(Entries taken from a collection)
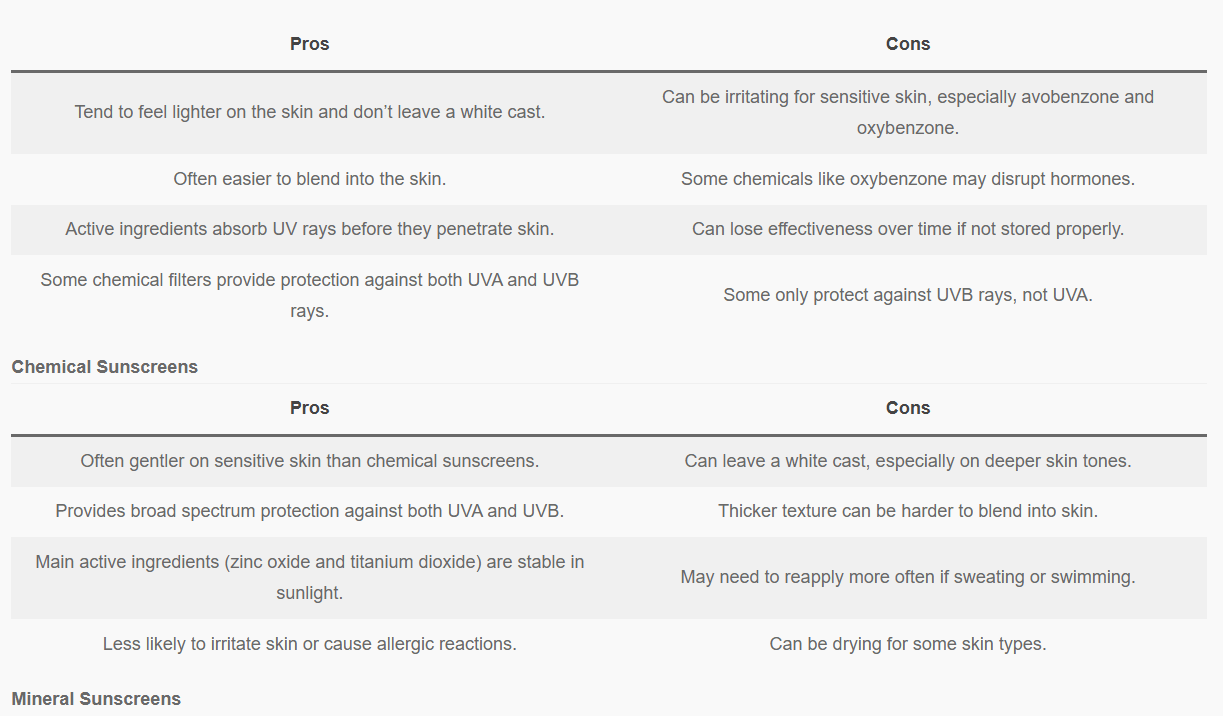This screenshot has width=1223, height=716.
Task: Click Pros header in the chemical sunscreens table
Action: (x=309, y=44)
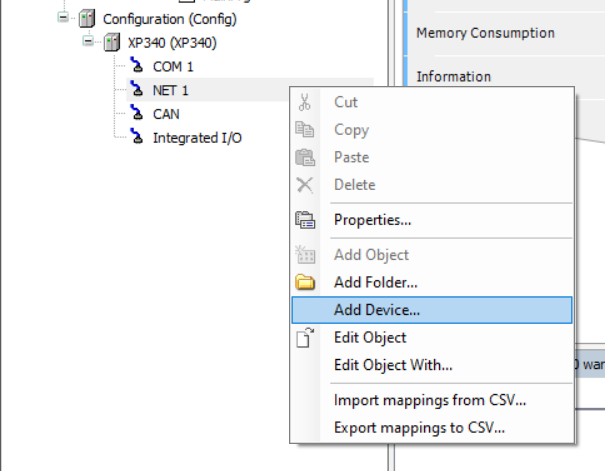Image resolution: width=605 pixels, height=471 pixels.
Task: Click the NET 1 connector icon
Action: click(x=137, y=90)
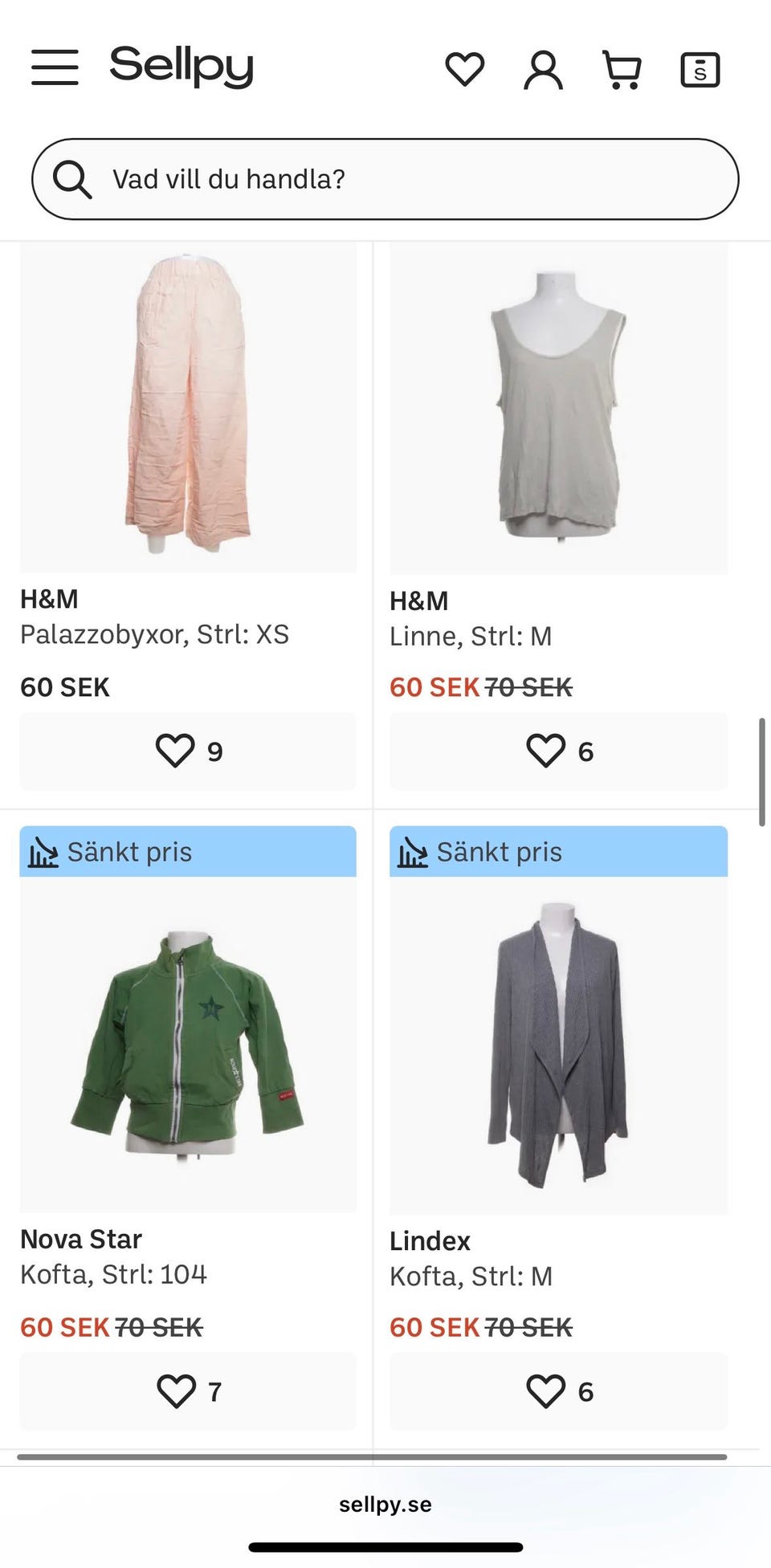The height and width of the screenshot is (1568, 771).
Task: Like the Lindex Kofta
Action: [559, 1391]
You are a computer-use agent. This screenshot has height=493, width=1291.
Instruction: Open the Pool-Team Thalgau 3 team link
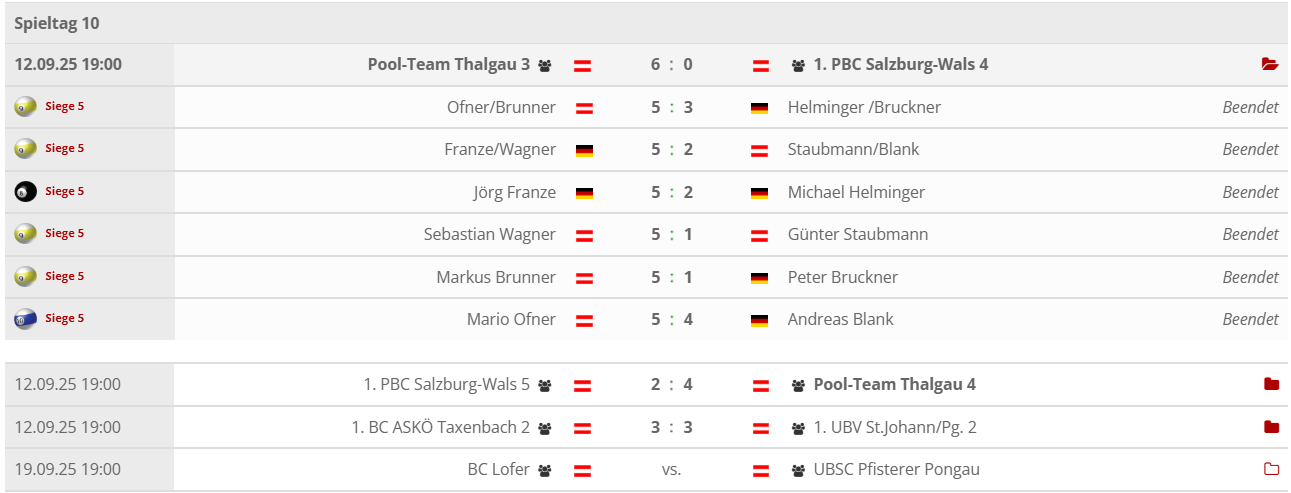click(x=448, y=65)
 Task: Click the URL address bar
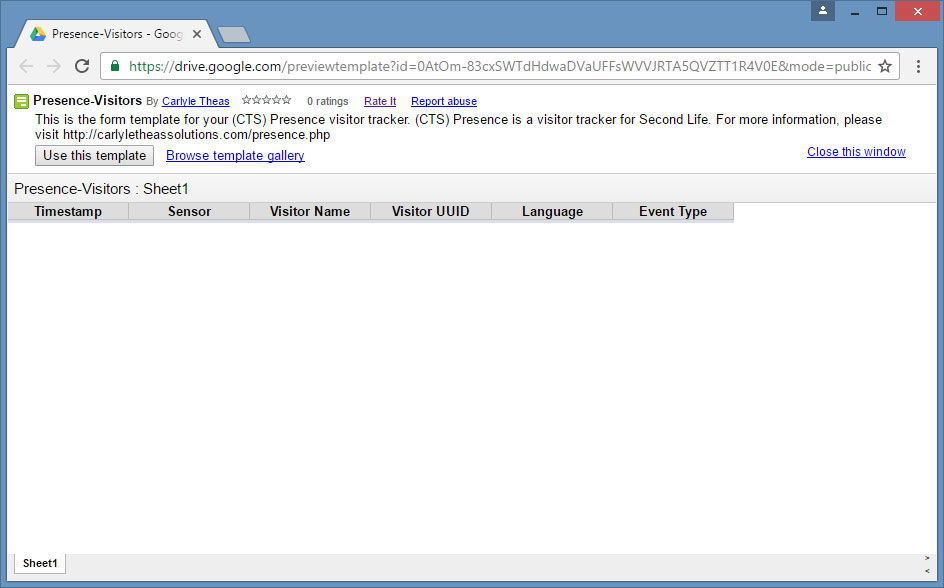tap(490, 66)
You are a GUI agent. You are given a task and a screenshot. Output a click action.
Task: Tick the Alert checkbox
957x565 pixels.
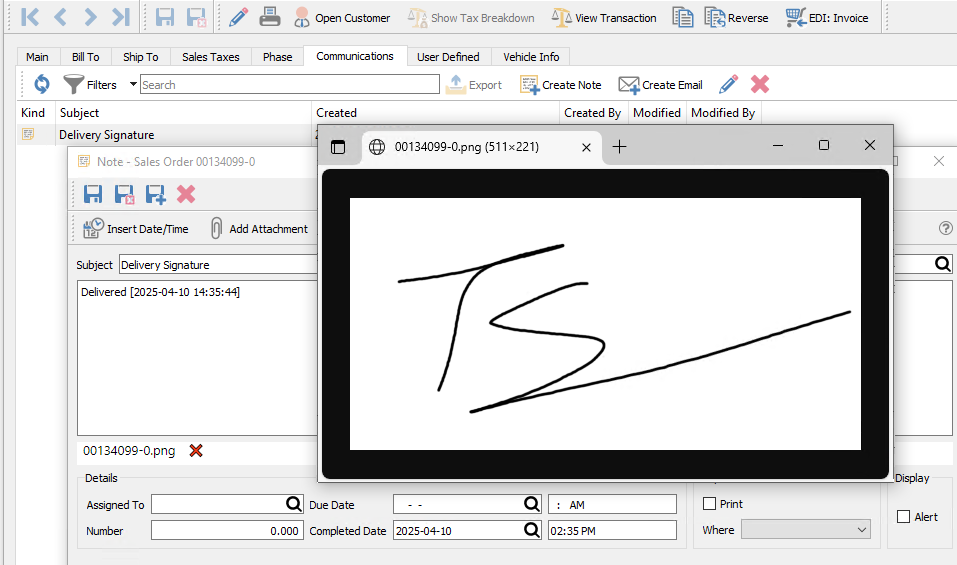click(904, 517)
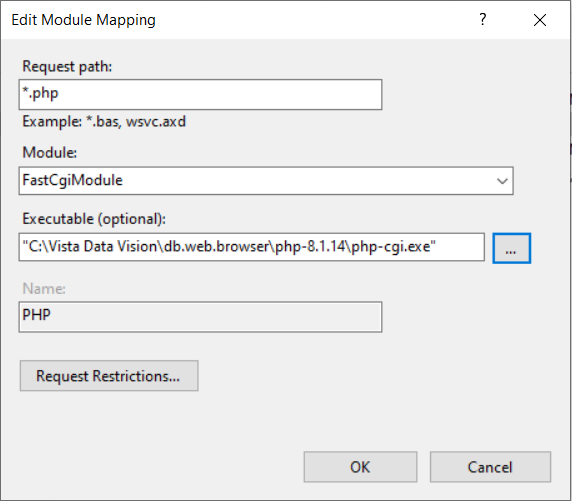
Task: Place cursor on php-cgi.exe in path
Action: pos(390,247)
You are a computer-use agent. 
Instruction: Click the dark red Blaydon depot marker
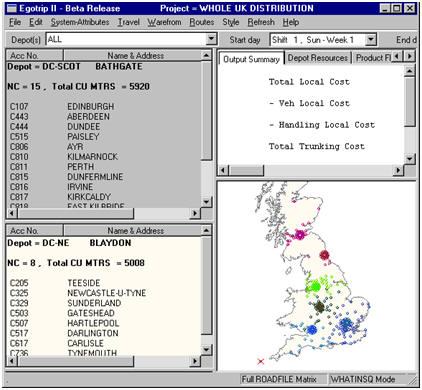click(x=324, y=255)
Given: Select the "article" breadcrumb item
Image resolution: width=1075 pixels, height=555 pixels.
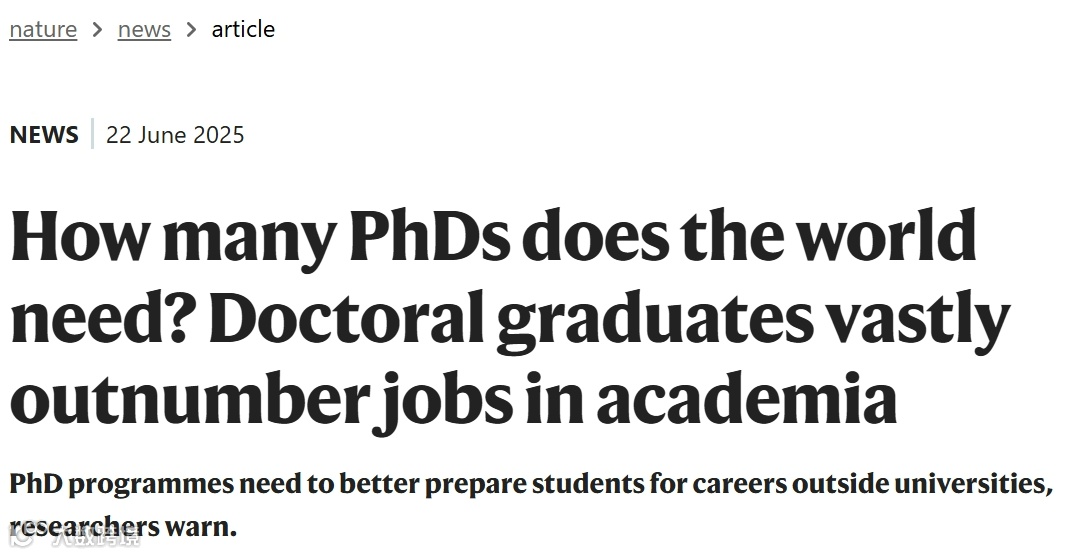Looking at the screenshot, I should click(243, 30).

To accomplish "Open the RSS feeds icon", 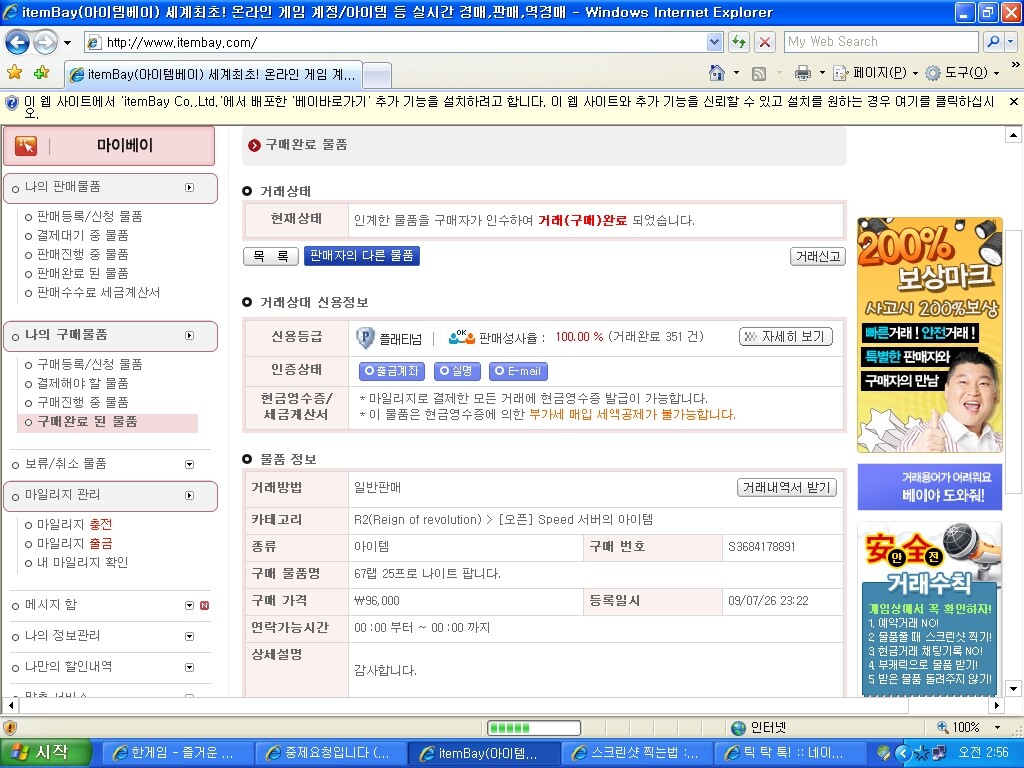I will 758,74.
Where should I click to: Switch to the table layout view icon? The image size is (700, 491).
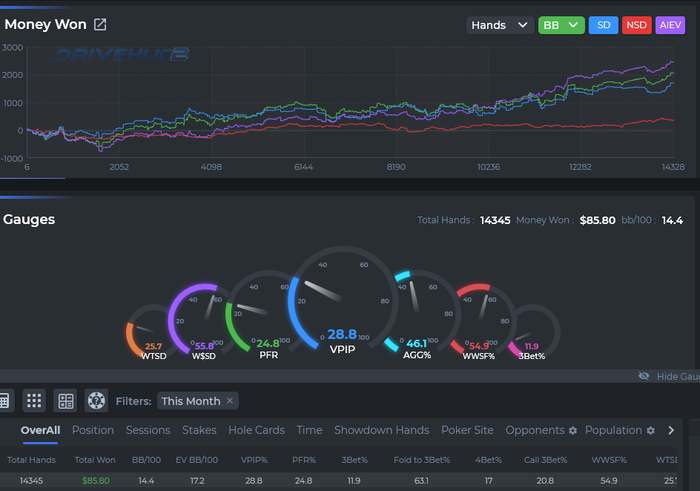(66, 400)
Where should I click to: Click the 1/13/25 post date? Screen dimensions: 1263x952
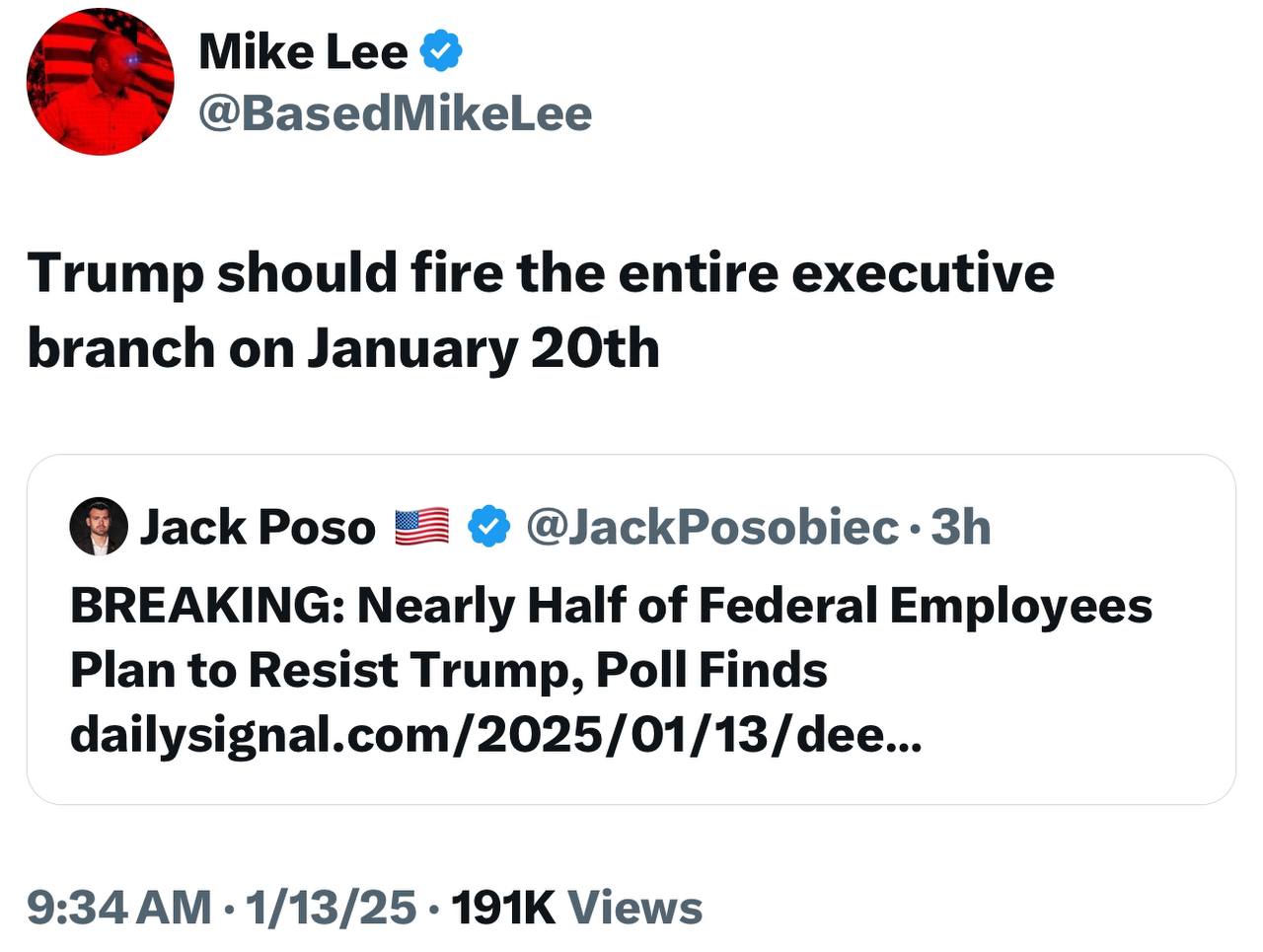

Instructions to follow: Nothing but the lines above from the one that has "You are a computer-use agent. This" down to the one that has "Given: Select the" belongs in the answer, copied exactly, without pictures.

Answer to this exercise:
You are a computer-use agent. This screenshot has height=493, width=1291.
Instruction: Open the Pool-Team Thalgau 3 team link
click(x=448, y=65)
 Task: Click the URL address bar
tap(490, 66)
You are a GUI agent. You are given a task and a screenshot. Output a click action.
Task: Tick the Alert checkbox
957x565 pixels.
click(904, 517)
Task: Place cursor on php-cgi.exe in path
Action: pos(390,247)
You are a computer-use agent. 
Instruction: Click the dark red Blaydon depot marker
click(x=324, y=255)
Given: Select the "article" breadcrumb item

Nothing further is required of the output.